Goal of the exercise: The answer is the data repeated in full, with no pictures included.

Supplied data:
▬▬▬▬▬▬

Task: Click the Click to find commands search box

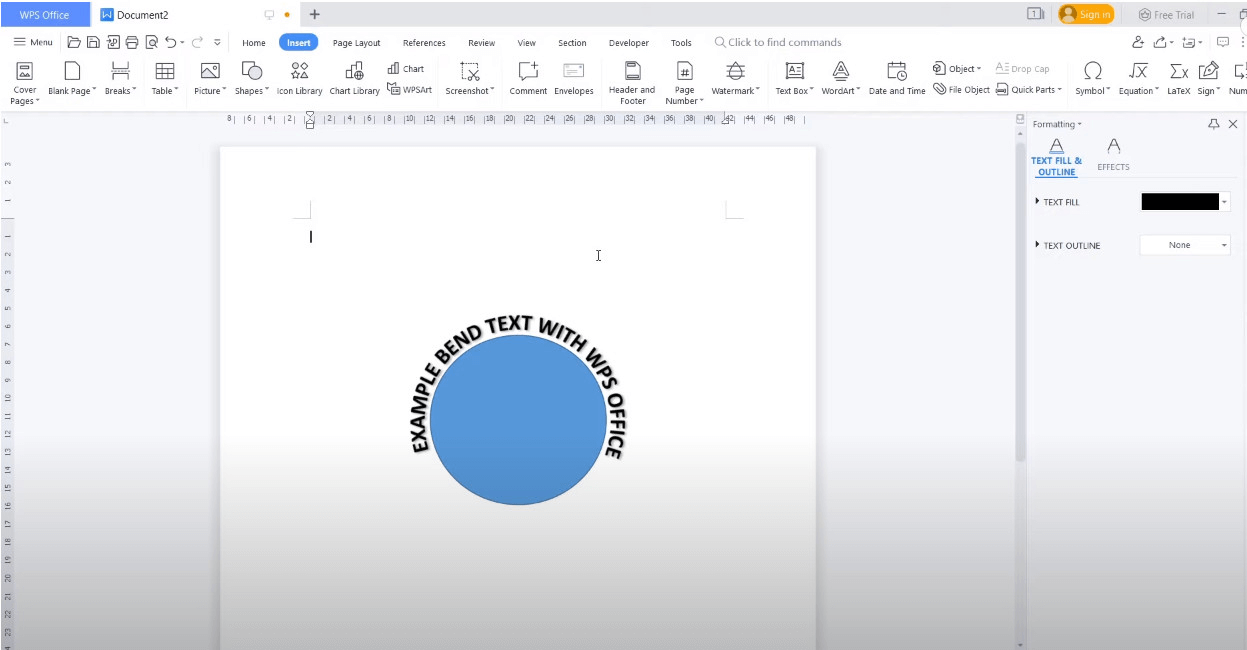Action: [784, 43]
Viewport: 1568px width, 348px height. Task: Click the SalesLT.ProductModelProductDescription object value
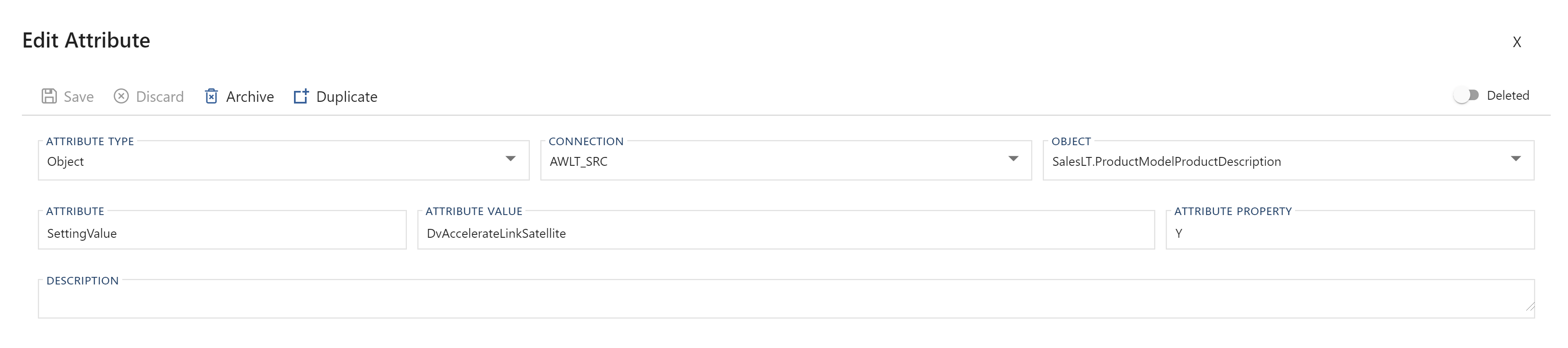point(1166,162)
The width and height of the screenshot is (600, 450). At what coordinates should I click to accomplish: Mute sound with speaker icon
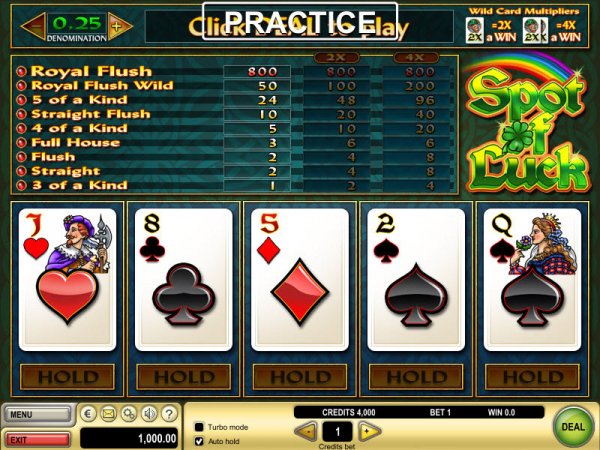coord(149,414)
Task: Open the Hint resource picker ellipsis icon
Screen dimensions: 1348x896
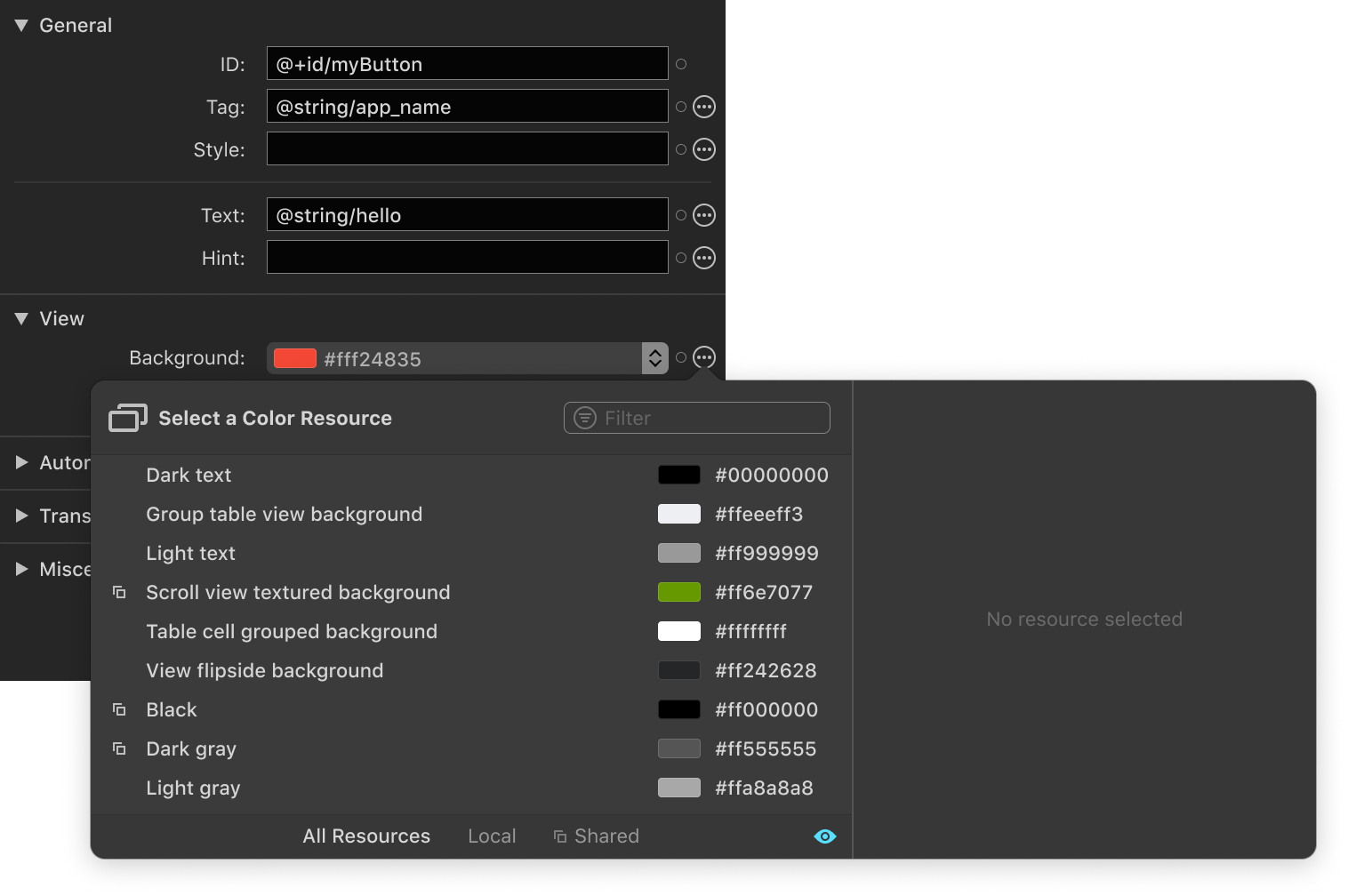Action: click(x=703, y=258)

▬▬▬▬▬▬

Answer to the problem:
Task: Click the Click to find commands search box

Action: [784, 43]
Viewport: 1568px width, 348px height. Task: Click the SalesLT.ProductModelProductDescription object value
point(1166,162)
The width and height of the screenshot is (600, 450). At what coordinates should I click to accomplish: Mute sound with speaker icon
coord(149,414)
Task: Open the Hint resource picker ellipsis icon
Screen dimensions: 1348x896
Action: click(x=703, y=258)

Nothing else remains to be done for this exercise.